Turning their attention to another matter, the board heard from Lowrance and board member Sara Hiebert about The Learning Consortium annual in-person meeting that they had attended. Although Lowrance and Hiebert are both new on TLC this year, Lowrance was asked to lead the meeting. She said she asked lots of questions. Hiebert said TLC is considering the possibility of dissolving. In addition to Goessel, the other schools in the consortium are Moundridge, Hesston, and Canton-Galva. Board member Kyle Funk wondered, “Who will own the fiber if it is dissolved?” Knepp said some of it had already been sold to Moundridge Telephone Company.
In other business, the board:
* heard that staff reopening in-service sessions had included bullying, suicide prevention, bloodborne pathogens, sexual harassment, emergency safety interventions, homeless students and mandated reporting, trauma, mental health, lesson planning for remote learning, academic skills, and social distancing.

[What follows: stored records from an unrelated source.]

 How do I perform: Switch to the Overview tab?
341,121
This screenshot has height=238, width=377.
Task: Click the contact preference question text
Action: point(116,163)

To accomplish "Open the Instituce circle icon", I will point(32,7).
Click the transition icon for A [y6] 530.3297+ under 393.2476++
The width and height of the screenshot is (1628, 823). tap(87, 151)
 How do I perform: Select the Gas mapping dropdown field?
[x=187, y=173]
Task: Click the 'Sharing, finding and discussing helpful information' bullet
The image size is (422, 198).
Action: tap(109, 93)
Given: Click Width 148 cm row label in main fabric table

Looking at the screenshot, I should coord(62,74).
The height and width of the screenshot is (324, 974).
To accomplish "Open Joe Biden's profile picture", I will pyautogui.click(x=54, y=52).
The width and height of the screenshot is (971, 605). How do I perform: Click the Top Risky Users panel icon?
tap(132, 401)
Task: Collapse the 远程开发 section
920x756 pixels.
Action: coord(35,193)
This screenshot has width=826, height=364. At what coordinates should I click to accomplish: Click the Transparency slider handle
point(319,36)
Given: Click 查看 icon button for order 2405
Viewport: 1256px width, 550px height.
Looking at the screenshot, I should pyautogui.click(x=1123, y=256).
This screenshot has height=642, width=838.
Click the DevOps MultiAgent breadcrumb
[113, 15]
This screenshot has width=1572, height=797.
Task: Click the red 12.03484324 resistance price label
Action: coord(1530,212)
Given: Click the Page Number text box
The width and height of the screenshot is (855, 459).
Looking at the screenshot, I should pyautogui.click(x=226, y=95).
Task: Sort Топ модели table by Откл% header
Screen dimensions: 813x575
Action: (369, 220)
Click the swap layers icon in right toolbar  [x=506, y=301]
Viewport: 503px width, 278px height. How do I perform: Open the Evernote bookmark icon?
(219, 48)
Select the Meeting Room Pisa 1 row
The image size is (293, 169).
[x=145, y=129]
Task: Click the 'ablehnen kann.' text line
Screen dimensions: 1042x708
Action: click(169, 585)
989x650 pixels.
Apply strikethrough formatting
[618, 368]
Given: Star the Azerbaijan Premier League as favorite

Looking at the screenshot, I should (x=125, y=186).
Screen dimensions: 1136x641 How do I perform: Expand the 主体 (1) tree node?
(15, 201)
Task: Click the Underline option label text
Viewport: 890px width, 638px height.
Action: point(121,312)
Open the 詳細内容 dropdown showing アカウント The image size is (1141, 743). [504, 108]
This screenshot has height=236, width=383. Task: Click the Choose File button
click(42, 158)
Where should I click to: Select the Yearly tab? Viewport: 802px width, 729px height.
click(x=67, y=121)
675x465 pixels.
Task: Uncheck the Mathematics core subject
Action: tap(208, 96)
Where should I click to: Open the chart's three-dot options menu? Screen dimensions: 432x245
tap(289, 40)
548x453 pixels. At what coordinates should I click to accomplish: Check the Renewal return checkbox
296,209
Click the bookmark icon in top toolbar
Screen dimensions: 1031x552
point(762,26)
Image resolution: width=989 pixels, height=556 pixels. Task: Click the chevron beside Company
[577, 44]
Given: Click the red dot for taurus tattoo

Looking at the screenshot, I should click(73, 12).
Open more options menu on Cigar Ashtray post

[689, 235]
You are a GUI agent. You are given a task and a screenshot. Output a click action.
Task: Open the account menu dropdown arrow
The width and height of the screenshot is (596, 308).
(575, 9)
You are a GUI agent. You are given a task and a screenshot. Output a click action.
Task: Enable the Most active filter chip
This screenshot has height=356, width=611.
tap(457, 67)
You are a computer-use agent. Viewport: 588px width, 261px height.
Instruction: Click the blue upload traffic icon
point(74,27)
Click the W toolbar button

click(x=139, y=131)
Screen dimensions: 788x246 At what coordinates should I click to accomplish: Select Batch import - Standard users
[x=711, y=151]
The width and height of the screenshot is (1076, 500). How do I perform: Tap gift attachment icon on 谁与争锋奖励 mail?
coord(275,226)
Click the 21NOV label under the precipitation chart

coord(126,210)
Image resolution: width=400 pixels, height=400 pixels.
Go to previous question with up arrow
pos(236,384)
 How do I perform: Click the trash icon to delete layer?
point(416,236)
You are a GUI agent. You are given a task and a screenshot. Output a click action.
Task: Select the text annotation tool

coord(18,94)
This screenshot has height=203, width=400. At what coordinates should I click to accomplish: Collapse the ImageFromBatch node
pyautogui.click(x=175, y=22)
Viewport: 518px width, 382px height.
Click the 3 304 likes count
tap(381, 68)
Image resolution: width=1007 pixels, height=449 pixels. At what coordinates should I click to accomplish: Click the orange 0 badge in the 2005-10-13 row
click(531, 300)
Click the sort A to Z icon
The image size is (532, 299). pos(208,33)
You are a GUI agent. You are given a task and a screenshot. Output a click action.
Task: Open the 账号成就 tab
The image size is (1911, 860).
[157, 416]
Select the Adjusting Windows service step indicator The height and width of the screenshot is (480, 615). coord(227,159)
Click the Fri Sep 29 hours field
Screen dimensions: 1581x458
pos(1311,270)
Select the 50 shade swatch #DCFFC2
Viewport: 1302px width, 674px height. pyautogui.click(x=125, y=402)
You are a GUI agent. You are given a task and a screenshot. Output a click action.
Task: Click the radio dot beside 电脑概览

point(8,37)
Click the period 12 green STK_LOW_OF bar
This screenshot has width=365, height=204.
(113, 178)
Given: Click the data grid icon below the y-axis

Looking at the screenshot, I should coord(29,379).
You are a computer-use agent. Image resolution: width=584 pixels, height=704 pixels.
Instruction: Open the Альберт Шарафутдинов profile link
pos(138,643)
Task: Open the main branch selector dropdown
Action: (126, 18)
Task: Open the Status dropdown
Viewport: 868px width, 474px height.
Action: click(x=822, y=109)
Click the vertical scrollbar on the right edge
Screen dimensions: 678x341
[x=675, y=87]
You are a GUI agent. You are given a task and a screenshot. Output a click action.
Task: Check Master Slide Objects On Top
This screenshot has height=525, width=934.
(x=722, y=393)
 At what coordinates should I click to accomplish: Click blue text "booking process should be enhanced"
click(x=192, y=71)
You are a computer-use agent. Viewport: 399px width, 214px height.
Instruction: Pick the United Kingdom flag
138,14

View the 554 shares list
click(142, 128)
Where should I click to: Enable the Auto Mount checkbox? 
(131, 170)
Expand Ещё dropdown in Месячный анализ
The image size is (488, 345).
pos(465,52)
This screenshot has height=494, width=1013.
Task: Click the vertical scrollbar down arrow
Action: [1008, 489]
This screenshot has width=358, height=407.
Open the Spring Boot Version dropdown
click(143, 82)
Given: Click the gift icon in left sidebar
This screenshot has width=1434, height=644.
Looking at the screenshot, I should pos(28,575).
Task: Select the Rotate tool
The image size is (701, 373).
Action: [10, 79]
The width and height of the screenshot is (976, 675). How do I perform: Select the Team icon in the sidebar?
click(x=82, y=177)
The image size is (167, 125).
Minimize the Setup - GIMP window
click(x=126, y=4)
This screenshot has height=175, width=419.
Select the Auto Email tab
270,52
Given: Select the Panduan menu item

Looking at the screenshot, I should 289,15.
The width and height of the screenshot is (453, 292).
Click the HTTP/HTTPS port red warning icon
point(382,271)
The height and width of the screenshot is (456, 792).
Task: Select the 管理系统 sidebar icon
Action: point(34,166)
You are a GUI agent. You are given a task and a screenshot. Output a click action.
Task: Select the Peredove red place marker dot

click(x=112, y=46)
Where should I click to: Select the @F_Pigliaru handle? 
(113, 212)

* approved a full-time contract for Tom Zogelman. He has been a substitute teacher and junior high basketball coach. His additional duties will include monitoring high school students in the library who are enrolled in college classes. He will be available to help with remote learners. He is also doing some tutoring and will continue to substitute as needed. He also monitors one of the temperature stations at the high school.
* approved Libby Schrag as school nurse. This is a new position. The school has not had a nurse previously.
* approved hiring an additional assistant football coach. Boden reported that 29 high school students are participating in football, as well as 15 junior high students. Seventeen high school students and 20 junior high students are playing volleyball. Twelve high school students are participating in cross country. Eight high school students are participating as cheerleaders.
* heard about hail damage repair. Lowrance had been on the roof to inspect the repair. She contacted the contractor about some guttering that had not been done yet.
* talked about drainage issues on the east side of the high school and the west side of the grade school.
* heard from Lowrance that no-slip strips had been ordered for junior high gym steps and also for steps leading up to the elementary school stage.
* discussed KESA (Kansas Education Systems Accreditation). Lowrance explained that it is a five year program, and Goessel is in the fifth year.
* heard that the air conditioning units at the elementary school music room and kitchen need to be replaced. They are both 25 years old.